* Start *

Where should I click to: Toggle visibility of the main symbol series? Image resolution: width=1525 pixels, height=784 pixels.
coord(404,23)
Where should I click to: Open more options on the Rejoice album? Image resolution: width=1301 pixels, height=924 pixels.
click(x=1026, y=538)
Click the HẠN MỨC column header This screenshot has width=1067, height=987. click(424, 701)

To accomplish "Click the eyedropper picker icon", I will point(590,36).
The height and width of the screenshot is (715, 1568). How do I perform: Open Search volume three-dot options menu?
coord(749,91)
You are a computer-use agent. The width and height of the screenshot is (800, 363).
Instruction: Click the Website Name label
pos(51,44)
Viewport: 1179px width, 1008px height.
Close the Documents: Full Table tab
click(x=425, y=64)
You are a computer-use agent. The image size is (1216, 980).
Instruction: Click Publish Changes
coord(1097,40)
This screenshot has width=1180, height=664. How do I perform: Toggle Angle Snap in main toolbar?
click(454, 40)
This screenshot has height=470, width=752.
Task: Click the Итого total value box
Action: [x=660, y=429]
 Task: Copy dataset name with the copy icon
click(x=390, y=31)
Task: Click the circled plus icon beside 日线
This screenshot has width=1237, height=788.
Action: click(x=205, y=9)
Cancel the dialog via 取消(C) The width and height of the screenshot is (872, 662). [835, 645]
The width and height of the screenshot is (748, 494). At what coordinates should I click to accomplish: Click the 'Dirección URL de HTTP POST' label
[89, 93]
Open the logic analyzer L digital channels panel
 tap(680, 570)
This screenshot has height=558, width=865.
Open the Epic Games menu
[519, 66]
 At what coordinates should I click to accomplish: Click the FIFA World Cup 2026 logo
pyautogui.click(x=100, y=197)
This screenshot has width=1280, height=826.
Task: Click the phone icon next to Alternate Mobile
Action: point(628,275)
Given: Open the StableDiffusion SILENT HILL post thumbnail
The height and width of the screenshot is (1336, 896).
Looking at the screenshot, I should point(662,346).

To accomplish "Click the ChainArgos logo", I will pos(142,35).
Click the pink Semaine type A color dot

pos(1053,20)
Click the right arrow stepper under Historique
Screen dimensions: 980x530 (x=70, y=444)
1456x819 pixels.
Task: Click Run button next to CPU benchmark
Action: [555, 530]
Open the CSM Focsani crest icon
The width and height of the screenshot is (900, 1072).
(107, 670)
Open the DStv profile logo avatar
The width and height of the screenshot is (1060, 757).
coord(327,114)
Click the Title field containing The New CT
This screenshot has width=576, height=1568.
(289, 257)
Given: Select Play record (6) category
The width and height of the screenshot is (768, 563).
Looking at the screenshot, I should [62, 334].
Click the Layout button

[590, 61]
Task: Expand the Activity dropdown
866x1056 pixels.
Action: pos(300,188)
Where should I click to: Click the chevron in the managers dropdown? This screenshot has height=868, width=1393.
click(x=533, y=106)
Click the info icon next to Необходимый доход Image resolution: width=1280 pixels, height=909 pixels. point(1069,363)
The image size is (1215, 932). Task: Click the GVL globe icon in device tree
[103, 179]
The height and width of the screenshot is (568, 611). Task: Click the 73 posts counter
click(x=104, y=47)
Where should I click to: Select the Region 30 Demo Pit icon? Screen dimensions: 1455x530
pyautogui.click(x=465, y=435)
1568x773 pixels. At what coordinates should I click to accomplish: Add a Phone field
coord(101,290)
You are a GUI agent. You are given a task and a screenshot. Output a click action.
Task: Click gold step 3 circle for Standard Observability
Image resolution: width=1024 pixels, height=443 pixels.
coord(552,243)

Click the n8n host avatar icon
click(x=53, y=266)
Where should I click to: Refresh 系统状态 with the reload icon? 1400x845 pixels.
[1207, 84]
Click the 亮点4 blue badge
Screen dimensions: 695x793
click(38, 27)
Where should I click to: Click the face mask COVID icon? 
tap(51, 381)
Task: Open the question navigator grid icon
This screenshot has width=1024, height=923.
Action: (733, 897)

* End *

Task prompt
Please reproduce all of the material above, line for line, without changing anything.

Exercise response
Where should I click to: Toggle visibility of the main symbol series? Image resolution: width=1525 pixels, height=784 pixels.
coord(404,23)
Where should I click to: Open more options on the Rejoice album? Image resolution: width=1301 pixels, height=924 pixels.
click(x=1026, y=538)
Click the HẠN MỨC column header This screenshot has width=1067, height=987. click(424, 701)

To accomplish "Click the eyedropper picker icon", I will point(590,36).
The height and width of the screenshot is (715, 1568). How do I perform: Open Search volume three-dot options menu?
coord(749,91)
You are a computer-use agent. The width and height of the screenshot is (800, 363).
Instruction: Click the Website Name label
pos(51,44)
Viewport: 1179px width, 1008px height.
Close the Documents: Full Table tab
click(x=425, y=64)
You are a computer-use agent. The image size is (1216, 980).
Instruction: Click Publish Changes
coord(1097,40)
This screenshot has width=1180, height=664. How do I perform: Toggle Angle Snap in main toolbar?
click(454, 40)
This screenshot has height=470, width=752.
Task: Click the Итого total value box
Action: [x=660, y=429]
 Task: Copy dataset name with the copy icon
click(x=390, y=31)
Task: Click the circled plus icon beside 日线
This screenshot has width=1237, height=788.
Action: click(x=205, y=9)
Cancel the dialog via 取消(C) The width and height of the screenshot is (872, 662). [835, 645]
The width and height of the screenshot is (748, 494). At what coordinates should I click to accomplish: Click the 'Dirección URL de HTTP POST' label
[89, 93]
Open the logic analyzer L digital channels panel
 tap(680, 570)
This screenshot has height=558, width=865.
Open the Epic Games menu
[519, 66]
 At what coordinates should I click to accomplish: Click the FIFA World Cup 2026 logo
pyautogui.click(x=100, y=197)
This screenshot has width=1280, height=826.
Task: Click the phone icon next to Alternate Mobile
Action: point(628,275)
Given: Open the StableDiffusion SILENT HILL post thumbnail
The height and width of the screenshot is (1336, 896).
Looking at the screenshot, I should point(662,346).

To accomplish "Click the ChainArgos logo", I will pos(142,35).
Click the pink Semaine type A color dot

pos(1053,20)
Click the right arrow stepper under Historique
Screen dimensions: 980x530 (x=70, y=444)
1456x819 pixels.
Task: Click Run button next to CPU benchmark
Action: [555, 530]
Open the CSM Focsani crest icon
The width and height of the screenshot is (900, 1072).
(107, 670)
Open the DStv profile logo avatar
The width and height of the screenshot is (1060, 757).
coord(327,114)
Click the Title field containing The New CT
This screenshot has width=576, height=1568.
(289, 257)
Given: Select Play record (6) category
The width and height of the screenshot is (768, 563).
Looking at the screenshot, I should [62, 334].
Click the Layout button

[590, 61]
Task: Expand the Activity dropdown
866x1056 pixels.
Action: pos(300,188)
Where should I click to: Click the chevron in the managers dropdown? This screenshot has height=868, width=1393.
click(x=533, y=106)
Click the info icon next to Необходимый доход Image resolution: width=1280 pixels, height=909 pixels. point(1069,363)
The image size is (1215, 932). Task: Click the GVL globe icon in device tree
[103, 179]
The height and width of the screenshot is (568, 611). Task: Click the 73 posts counter
click(x=104, y=47)
Where should I click to: Select the Region 30 Demo Pit icon? Screen dimensions: 1455x530
pyautogui.click(x=465, y=435)
1568x773 pixels. At what coordinates should I click to accomplish: Add a Phone field
coord(101,290)
You are a GUI agent. You are given a task and a screenshot. Output a click action.
Task: Click gold step 3 circle for Standard Observability
Image resolution: width=1024 pixels, height=443 pixels.
coord(552,243)

Click the n8n host avatar icon
click(x=53, y=266)
Where should I click to: Refresh 系统状态 with the reload icon? 1400x845 pixels.
[1207, 84]
Click the 亮点4 blue badge
Screen dimensions: 695x793
click(38, 27)
Where should I click to: Click the face mask COVID icon? 
tap(51, 381)
Task: Open the question navigator grid icon
This screenshot has width=1024, height=923.
Action: (733, 897)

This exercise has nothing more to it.